→ Supplied material
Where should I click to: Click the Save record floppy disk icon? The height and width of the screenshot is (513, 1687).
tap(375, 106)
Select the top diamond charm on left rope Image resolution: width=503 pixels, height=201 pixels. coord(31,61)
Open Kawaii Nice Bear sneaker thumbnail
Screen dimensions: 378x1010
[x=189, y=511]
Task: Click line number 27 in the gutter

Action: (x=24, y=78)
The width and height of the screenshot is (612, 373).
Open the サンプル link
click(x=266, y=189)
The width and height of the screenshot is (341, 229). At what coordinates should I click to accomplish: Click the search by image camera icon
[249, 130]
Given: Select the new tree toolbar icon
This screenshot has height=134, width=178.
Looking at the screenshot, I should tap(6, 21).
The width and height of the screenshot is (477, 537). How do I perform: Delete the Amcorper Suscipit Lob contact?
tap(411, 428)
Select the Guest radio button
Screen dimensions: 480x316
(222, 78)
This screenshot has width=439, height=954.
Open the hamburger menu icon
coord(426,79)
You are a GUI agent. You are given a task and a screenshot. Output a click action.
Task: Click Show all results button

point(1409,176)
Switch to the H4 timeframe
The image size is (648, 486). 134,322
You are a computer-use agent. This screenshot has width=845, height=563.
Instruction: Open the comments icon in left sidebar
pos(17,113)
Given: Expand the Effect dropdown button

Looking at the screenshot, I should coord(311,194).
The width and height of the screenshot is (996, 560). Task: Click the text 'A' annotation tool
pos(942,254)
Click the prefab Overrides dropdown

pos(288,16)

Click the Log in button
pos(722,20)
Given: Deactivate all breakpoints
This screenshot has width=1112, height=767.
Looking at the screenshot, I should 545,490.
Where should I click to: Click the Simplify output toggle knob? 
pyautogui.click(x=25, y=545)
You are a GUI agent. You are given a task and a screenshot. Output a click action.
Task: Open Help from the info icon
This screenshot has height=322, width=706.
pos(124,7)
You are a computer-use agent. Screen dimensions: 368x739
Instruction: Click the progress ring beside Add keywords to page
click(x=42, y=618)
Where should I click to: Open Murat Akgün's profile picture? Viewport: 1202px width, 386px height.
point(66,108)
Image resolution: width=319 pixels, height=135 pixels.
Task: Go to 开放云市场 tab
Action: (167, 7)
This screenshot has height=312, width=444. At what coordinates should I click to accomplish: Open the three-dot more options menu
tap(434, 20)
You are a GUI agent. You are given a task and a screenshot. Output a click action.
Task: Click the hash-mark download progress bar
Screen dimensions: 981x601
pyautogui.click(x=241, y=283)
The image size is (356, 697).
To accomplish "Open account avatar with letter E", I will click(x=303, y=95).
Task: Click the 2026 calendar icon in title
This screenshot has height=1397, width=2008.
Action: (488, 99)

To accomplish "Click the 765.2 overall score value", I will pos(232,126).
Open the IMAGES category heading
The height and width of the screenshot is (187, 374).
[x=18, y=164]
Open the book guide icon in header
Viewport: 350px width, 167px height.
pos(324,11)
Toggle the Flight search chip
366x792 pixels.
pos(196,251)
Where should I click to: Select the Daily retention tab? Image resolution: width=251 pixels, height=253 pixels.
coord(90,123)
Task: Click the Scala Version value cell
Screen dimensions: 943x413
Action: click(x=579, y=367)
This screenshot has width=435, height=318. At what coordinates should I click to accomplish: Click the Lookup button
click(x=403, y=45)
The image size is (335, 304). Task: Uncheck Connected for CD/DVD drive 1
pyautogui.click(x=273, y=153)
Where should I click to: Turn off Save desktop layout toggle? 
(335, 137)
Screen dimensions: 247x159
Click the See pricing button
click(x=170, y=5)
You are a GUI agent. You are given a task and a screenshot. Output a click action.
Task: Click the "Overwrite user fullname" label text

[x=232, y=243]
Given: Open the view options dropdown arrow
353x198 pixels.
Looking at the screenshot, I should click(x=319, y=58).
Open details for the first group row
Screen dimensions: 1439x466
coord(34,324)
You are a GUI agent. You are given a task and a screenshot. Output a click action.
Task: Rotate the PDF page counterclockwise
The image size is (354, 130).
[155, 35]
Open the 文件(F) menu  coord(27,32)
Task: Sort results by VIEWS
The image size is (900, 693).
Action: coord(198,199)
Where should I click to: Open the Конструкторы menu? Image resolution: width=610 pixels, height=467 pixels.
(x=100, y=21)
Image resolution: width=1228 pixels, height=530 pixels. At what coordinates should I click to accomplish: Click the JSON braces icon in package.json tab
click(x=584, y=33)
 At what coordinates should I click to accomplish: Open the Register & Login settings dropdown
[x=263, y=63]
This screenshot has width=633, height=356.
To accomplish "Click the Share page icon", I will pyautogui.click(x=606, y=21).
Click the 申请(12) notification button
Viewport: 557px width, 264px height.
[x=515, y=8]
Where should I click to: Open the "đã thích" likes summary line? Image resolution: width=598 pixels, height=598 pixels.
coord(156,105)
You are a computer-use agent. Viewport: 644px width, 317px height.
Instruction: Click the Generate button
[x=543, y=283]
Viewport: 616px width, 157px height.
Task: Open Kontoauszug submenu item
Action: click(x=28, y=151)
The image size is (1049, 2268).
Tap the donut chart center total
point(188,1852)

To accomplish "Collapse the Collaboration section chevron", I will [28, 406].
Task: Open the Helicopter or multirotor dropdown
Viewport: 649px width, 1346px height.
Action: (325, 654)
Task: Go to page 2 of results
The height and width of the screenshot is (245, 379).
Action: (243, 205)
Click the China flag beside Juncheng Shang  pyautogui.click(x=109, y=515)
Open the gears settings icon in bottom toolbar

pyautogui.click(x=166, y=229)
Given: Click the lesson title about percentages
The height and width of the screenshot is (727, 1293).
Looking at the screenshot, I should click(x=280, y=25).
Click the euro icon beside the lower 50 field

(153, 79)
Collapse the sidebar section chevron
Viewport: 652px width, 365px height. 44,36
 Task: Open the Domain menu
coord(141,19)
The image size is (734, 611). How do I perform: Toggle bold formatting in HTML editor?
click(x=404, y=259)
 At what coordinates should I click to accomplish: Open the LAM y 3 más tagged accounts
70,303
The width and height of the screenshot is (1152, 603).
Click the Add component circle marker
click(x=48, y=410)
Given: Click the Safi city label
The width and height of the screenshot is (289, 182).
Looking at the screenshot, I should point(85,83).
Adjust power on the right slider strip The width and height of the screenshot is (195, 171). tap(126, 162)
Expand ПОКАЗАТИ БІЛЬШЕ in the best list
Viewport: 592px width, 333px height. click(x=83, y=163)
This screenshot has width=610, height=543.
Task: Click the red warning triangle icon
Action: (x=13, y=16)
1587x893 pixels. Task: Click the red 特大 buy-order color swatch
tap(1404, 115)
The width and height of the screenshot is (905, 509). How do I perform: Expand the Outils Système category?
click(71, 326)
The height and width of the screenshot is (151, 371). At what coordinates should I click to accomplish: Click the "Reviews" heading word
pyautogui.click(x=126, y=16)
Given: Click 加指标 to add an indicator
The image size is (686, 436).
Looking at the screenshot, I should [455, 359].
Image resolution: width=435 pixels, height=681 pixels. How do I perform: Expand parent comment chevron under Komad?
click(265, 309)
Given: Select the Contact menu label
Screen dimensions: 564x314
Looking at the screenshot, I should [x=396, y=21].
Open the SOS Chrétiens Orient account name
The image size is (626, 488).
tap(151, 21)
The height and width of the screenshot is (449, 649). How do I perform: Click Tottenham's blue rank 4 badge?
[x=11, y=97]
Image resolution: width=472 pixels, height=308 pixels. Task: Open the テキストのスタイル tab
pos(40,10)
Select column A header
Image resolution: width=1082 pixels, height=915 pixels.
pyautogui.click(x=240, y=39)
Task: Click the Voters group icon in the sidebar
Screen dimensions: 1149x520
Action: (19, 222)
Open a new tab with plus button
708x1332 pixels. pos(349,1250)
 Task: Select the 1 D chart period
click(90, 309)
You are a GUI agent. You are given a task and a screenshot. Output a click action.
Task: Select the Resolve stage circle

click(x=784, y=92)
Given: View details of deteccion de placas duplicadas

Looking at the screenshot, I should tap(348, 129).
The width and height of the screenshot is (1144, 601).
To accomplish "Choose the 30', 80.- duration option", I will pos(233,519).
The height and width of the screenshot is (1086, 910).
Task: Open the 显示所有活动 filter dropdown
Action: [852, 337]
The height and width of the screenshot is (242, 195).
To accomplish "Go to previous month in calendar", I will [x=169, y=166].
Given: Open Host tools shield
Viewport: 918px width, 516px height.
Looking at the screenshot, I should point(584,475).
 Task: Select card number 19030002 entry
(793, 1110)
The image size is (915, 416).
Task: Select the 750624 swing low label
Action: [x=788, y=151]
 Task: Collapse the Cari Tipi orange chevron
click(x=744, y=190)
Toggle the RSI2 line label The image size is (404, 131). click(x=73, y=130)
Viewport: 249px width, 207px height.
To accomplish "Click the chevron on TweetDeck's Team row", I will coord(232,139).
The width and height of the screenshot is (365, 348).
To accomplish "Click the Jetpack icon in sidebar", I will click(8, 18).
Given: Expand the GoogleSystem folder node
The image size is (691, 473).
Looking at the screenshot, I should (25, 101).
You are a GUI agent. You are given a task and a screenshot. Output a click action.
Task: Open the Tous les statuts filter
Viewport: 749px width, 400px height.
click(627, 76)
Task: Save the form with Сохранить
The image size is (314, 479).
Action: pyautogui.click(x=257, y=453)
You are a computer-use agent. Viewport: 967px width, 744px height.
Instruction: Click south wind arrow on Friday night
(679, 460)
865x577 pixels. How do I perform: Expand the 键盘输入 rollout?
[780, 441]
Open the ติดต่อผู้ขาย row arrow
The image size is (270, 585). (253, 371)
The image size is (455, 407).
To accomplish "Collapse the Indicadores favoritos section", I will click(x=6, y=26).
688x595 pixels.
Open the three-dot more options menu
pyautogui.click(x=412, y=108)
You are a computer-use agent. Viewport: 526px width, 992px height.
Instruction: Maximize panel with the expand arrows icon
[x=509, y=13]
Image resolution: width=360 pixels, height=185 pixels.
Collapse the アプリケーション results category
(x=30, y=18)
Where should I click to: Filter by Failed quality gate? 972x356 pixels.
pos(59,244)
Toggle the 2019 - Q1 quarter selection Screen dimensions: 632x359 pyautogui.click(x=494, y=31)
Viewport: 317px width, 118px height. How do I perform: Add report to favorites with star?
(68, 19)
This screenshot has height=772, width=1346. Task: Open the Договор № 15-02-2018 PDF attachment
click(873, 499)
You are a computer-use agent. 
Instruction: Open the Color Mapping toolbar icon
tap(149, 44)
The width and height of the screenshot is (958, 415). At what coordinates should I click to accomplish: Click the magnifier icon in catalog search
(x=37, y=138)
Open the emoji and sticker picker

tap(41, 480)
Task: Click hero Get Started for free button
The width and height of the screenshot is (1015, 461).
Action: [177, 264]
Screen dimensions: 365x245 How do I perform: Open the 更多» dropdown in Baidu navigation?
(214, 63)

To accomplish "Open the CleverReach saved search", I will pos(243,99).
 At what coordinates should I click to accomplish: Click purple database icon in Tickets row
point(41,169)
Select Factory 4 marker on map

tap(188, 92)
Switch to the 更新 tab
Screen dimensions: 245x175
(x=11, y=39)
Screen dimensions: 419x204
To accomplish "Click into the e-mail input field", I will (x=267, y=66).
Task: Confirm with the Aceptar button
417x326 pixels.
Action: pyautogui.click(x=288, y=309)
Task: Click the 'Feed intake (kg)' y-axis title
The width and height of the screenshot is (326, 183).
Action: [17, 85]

→ What to work on
Look over the listing. Pull out every line with the string "calendar" in it.

→ Response to this task
Task: Click the 2026 calendar icon in title
To accomplish "Go to previous month in calendar", I will [x=169, y=166].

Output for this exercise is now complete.